> _Provided text_:

Combined with the above analysis of the chemically plated metal, the distance d10 between the second substrate 57 and the first substrate 49 may be less than 2×h1, which may ensure that the first connection metal 50 may be in contact with the connection metal formed on the surface of the second substrate 57 and connected together, thereby ensuring that the first connection metal 50 may be electrically connected to the lead-out electrode.

FIG. 36 is another structural schematic diagram of a display module provided by an embodiment of the present disclosure. As shown in FIG. 36, in one embodiment, at least a portion of the connection member 9 may be electrically connected to the first electrode 8 through a plurality of first connection holes 13 penetrating the first inorganic protective layer 5, and the plurality of first connection holes 13 overlapping the connection member 9 may be arranged at equal intervals. For example, for a plurality of first connection holes 13 overlapping the same connection member 9, the distances between adjacent first connection holes 13 in the first direction x may be equal. On the one hand, the plurality of first connection holes 13 may be used to reduce the contact resistance between the connection member 9 and the first electrode 8, and on the other hand, the plurality of first connection holes 13 arranged at equal intervals may also improve the flatness of the connection member 9.

FIG. 37 is another structural schematic diagram of the display module provided by an embodiment of the present disclosure. As shown in FIG. 37, in one embodiment, for the connection member 9 electrically connected to the electrode 30 of the light-emitting element 16 through the first connection hole 13, the connection member 9 may include a first sub-member 58 and a second sub-member 59. In the direction perpendicular to the plane where the substrate 2 is located, the first sub-member 58 may overlap with the first connection hole 13, and the second sub-member 59 may overlap with the electrode 30 of the light-emitting element 16.

The first sub-member 58 may be in a non-bonding area in the connection member 9, and the second sub-member 59 may be in a bonding area in the connection member 9. Because the bonding area does not overlap with the first connection hole 13, the connection member 9 may be flatter in the bonding area, which may help to improve the bonding stability of the light-emitting element 16.

FIG. 38 is another structural schematic diagram of the display module provided by an embodiment of the present disclosure, and FIG. 39 is another structural schematic diagram of the display module provided by the embodiment of the present disclosure. As shown in FIG. 38 and FIG. 39, in one embodiment, the connection member 9 may include a third connection member 60. Referring to FIG. 38, the third connection member 60 may include only one metal material; or, referring to FIG. 39, the third connection member 60 may include at least two sub-metal layers 61, and the at least two sub-metal layers 61 may overlap only in a direction perpendicular to the plane where the substrate 2 is located.

This third connection member 60 may usually be formed by an evaporation process. First, a layer of metal may be formed by evaporation on the entire surface, then photoresist patterns may be made, and then portions of the photoresist may be removed to make the metal at some positions fall off, and the remaining metal may be the third connection member 60. This formation process may be relatively simple, and the overall thickness may be relatively thin.

Further, referring to FIG. 38 and FIG. 39, the first inorganic protective layer 5 may include a first connection hole 13 exposing the first electrode 8, and the third connection member 60 may be located in the first connection hole 13. At this time, the third connection member 60 may not form a step difference at the edge of the first connection hole 13, and the overall structure of the third connection member 60 may be flatter.

FIG. 40 is another structural schematic diagram of a display module provided by an embodiment of the present invention. As shown in FIG. 40, in one embodiment, the first electrode layer 7 may be located between the planarization layer 6 and the first inorganic protective layer 5.

> _Collected material_:
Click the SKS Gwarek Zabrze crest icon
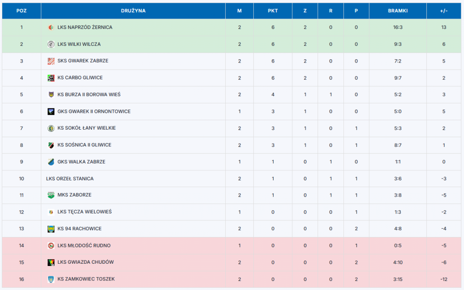464x290 pixels. point(51,61)
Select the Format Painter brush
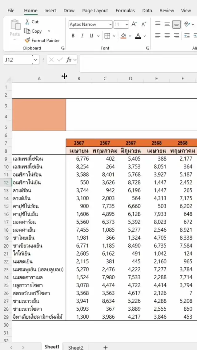The image size is (197, 350). pyautogui.click(x=27, y=40)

> _Set task_:
Copy out everything in the display module text from "Further, referring to" down to "protective layer 5.". Use only the display module text, not the data.

> _Written solution_:
Further, referring to FIG. 38 and FIG. 39, the first inorganic protective layer 5 may include a first connection hole 13 exposing the first electrode 8, and the third connection member 60 may be located in the first connection hole 13. At this time, the third connection member 60 may not form a step difference at the edge of the first connection hole 13, and the overall structure of the third connection member 60 may be flatter.

FIG. 40 is another structural schematic diagram of a display module provided by an embodiment of the present invention. As shown in FIG. 40, in one embodiment, the first electrode layer 7 may be located between the planarization layer 6 and the first inorganic protective layer 5.